# Big spotties at Arrawarra



## alangoggin (Mar 7, 2011)

What a day!

It was a cracker from first light, what a stunning sunrise to be greeted with while we chased live bait..










There was some good banter over the radios as everyone i headed out with (from kfdu) hooked up and dropped fish within the first hour or two, some were landed most were dropped. I scored my first spotty shortly after dropping another. He was a beaut going just over 1mtr










Every moment on the water the last few trips has being savoured as the dreaded end to the mackerel season could be just around the corner. It's being mighty crack with heaps learnt and every fish is as enjoyable as the first one. It's going to be a long winter...

Didn't take long for my next hit and after a great little battle I had my second spotty on board. It was a PB spotty for me going 107cm. He was fat as a pig! Well fed on all the slimeys around at the moment!










At one stage I had a string full of slimeys under the yak and watched as one by on they were smashed by mackerel. Talk about exciting stuff! By the time I got the jig to the surface I was left with one feather and just a slimey head attached. Pity my camera had died and I couldn't get a pic.

Counting the days until next weekend already....


----------



## DennisT (Jan 2, 2012)

Thats a Horse.

Well done mate.


----------



## kayakone (Dec 7, 2010)

Great fishin' Alan.
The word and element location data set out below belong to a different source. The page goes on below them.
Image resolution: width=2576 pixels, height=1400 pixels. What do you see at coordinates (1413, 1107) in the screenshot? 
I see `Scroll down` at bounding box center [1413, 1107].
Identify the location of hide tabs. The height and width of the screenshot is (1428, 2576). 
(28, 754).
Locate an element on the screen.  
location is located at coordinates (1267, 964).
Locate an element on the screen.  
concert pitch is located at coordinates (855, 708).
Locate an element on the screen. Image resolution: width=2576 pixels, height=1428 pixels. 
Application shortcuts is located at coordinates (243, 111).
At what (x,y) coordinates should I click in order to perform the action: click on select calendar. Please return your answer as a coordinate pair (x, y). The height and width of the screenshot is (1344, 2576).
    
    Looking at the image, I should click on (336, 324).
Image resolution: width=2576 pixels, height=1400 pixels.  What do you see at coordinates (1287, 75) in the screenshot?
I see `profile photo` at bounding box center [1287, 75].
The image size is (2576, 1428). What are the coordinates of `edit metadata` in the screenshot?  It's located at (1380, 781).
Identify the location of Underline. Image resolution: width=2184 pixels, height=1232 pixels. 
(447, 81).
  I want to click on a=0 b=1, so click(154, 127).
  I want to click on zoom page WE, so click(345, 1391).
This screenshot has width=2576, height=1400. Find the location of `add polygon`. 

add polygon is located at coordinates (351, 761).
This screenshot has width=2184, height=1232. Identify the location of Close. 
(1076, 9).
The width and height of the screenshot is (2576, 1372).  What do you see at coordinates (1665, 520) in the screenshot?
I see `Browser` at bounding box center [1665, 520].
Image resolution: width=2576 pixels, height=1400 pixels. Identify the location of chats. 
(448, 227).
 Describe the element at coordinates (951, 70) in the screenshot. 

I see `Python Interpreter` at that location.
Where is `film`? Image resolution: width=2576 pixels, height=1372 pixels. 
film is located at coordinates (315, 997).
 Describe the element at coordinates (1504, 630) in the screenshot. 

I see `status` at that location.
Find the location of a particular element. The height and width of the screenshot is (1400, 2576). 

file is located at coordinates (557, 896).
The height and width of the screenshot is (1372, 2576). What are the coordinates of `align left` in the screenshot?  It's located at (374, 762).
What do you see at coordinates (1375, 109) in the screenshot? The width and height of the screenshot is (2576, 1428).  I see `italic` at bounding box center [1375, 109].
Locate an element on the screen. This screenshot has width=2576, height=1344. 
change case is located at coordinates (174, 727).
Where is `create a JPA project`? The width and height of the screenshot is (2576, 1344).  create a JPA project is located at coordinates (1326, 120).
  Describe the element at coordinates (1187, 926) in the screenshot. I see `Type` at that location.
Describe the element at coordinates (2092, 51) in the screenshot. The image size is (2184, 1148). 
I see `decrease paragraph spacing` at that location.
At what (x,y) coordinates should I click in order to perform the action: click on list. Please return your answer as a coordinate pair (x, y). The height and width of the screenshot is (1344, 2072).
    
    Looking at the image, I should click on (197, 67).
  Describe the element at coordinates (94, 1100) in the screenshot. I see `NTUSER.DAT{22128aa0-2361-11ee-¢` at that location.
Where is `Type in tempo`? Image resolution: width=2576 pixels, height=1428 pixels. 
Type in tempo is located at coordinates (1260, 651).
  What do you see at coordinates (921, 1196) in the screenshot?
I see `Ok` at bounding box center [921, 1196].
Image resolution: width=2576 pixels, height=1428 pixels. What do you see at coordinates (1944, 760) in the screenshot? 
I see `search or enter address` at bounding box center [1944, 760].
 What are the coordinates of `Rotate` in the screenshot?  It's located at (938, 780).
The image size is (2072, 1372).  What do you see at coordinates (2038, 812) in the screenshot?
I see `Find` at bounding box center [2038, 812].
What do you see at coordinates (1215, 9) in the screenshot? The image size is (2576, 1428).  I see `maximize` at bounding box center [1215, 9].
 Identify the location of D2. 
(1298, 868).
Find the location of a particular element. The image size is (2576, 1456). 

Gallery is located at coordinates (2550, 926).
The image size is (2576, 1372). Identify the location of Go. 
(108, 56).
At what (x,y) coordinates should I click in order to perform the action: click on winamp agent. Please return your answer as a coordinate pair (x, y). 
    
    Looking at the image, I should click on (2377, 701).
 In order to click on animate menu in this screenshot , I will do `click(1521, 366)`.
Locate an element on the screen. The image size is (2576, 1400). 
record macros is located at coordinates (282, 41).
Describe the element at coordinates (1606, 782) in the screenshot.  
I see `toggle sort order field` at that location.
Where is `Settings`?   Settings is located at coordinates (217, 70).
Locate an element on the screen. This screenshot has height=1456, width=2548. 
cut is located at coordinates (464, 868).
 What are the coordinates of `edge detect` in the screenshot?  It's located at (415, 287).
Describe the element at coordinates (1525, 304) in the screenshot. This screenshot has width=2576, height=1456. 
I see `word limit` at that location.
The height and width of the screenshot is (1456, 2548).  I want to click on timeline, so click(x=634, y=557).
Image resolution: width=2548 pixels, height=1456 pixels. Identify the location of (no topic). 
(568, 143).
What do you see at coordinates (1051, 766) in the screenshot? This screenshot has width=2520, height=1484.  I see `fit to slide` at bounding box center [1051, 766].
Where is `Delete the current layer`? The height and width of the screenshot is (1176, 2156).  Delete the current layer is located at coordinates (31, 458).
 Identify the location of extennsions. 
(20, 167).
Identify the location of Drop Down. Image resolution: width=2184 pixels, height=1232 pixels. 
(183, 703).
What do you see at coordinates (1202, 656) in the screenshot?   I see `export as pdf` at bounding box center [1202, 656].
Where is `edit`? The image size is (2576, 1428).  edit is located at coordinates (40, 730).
And no risk off ciguatera.

Doesn't get much better than that.


----------



## Guest (May 26, 2014)

Cracking spot's mate, how good's that

Cheers


----------



## captaincoochin (Nov 11, 2012)

Sounds like a fun session.


----------



## scater (Nov 24, 2007)

Massive spots!


----------



## HardPlastic (Jul 2, 2007)

Wow. That might be a HOF Alan.

Cheers

Greg


----------



## alangoggin (Mar 7, 2011)

Cheers lads and I had a look at the HOF Greg, Ant has the biggest spotty by 0.5cm.

Hopefully the few left down this way will have gotten bigger by the weekend


----------



## anselmo (Aug 26, 2008)

2 horses

good job


----------